» **Selected extract**:
........

# Yellow/Black strip Kenyi?



## Cam-L (Jun 10, 2009)

My Yellow/Black strip Kenyi is not eating for two days, anyone know what happening?


----------



## BRANT13 (Feb 18, 2009)

possible bloat .....any thing else out of the ordianry like white stringy poop or a bloated stomach?.....any change in color or lathargicness? (sp?)


----------



## cichlidaholic (Dec 7, 2005)

Any chance of a pic just to confirm that it's a kenyi so we're not working on the assumption that it is a male? (If it's misidentified, it could be a holding female!)

We're going to need alot more information in order to help.

How long has this tank been set up?

What size tank is it?

What is the full stock list?

What are the water parameters?

Have you added any new fish recently without quarantine?

Have you lost any fish over the past couple of months? If so, what were the symptoms prior to death?

And, of course, is this fish showing any symptoms other than just not eating?


----------



## Cam-L (Jun 10, 2009)

He's eating again today but just a little hard to swallow.

Thank you very much.


----------



## BRANT13 (Feb 18, 2009)

are you sure hes eating?.....is he spitting food out at all?


----------



## Cam-L (Jun 10, 2009)

Yes, he's eating like normal now.

Thank you.


----------



## BRANT13 (Feb 18, 2009)

great to hear :thumb:


----------



## MalawiLover (Sep 12, 2006)

You still might want to get a proper ID on that fish. Male kenyi are solid yellow, they don't have the black bars that the blue females and juveniles do.


----------



## Cam-L (Jun 10, 2009)

Took some picture but the size is too big.

He's not eating again and yes he did split out all the food.


----------



## Cam-L (Jun 10, 2009)

I think that's the lombardoi kenyi.

I have 1 yellow/black stripe 
1 blue/black stripe 
1 red zebra
2 yellow lab

in a 10gal tank.


----------



## cichlidaholic (Dec 7, 2005)

cichlidaholic said:


> Any chance of a pic just to confirm that it's a kenyi so we're not working on the assumption that it is a male? (If it's misidentified, it could be a holding female!)
> 
> We're going to need alot more information in order to help.
> 
> ...


If you'll attempt to answer these questions, we can try to help. But we can't do much with these brief posts your making. :thumb:


----------



## Cam-L (Jun 10, 2009)

Thank you very much.

The tank is set up about 3 months and is 10 gal tank. All five fish is bought together about the same time 3 month, they are 2 yellow lab, 1 red zebra, 2 lombardoi kenyi.

The PH is 7.2 and don't know the other because don't know how to check.

The one that's not eating is the male lombardoi kenyi, my kids call it King because it alway trace the other.

Everything look the same and just this one not eating.



cichlidaholic said:


> cichlidaholic said:
> 
> 
> > Any chance of a pic just to confirm that it's a kenyi so we're not working on the assumption that it is a male? (If it's misidentified, it could be a holding female!)

........

» **Material provided**:

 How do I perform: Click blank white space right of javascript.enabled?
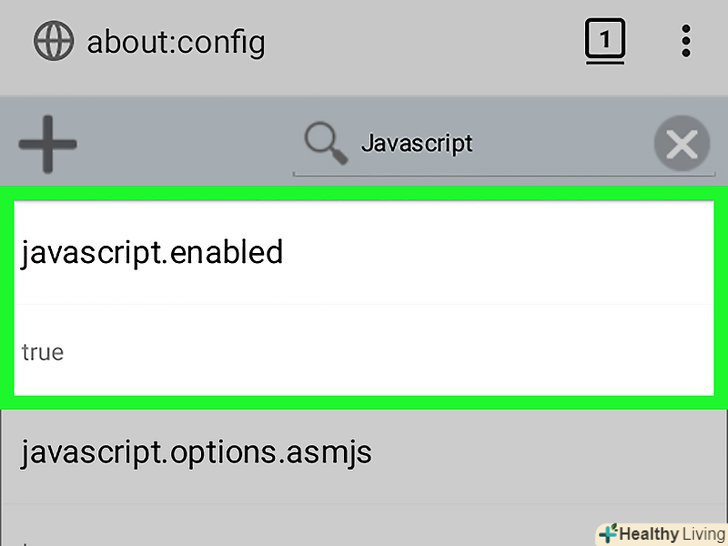click(500, 252)
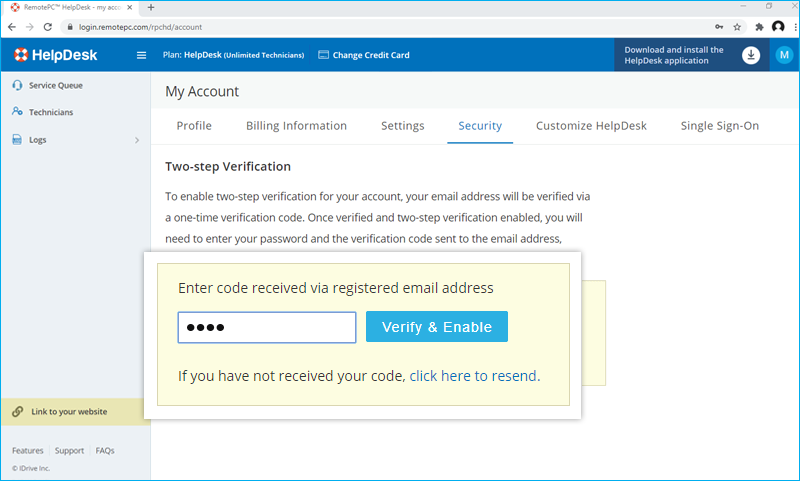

........

» **Exercise**:
Can you repeat the passage of the kenyi thread starting at "What are the" and ending at "just not eating?", changing "quarantine" to "isolation"? You won't need the material for this.

» **Written answer**:
What are the water parameters?

Have you added any new fish recently without isolation?

Have you lost any fish over the past couple of months? If so, what were the symptoms prior to death?

And, of course, is this fish showing any symptoms other than just not eating?